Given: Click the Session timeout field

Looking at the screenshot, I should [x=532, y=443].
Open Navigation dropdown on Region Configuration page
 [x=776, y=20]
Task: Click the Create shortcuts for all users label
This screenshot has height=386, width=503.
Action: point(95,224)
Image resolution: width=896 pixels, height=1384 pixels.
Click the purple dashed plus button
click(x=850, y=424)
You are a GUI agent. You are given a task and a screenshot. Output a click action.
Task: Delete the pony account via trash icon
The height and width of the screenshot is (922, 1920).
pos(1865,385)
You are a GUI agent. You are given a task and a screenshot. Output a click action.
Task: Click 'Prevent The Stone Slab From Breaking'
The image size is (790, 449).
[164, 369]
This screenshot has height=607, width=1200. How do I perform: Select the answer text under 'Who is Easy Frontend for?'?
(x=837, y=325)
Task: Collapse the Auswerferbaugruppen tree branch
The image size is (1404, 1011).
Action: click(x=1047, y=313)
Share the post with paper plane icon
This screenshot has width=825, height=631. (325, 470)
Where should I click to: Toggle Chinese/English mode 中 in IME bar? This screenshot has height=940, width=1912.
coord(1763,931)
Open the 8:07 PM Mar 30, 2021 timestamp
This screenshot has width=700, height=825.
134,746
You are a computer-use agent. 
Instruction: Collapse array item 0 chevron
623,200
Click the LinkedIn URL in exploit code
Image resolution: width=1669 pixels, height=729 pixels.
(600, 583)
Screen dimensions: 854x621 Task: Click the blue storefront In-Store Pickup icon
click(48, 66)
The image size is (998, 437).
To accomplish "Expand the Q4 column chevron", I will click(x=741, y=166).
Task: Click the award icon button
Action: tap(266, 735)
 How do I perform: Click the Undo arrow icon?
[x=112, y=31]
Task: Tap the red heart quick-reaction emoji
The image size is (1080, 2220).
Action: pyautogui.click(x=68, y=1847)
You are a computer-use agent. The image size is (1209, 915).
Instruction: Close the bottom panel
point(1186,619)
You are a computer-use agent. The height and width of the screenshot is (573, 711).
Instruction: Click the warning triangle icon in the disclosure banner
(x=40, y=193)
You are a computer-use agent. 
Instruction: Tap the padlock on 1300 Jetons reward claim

----------------------------------------

:: Work instruction ::
An exact copy of every line from the one containing "You are a computer-use agent. The image" through the last line of the entries is required; please add nothing.

:: Answer ::
You are a computer-use agent. The image size is (1209, 915).
Instruction: Close the bottom panel
point(1186,619)
You are a computer-use agent. The height and width of the screenshot is (573, 711).
Instruction: Click the warning triangle icon in the disclosure banner
(x=40, y=193)
You are a computer-use agent. 
Instruction: Tap the padlock on 1300 Jetons reward claim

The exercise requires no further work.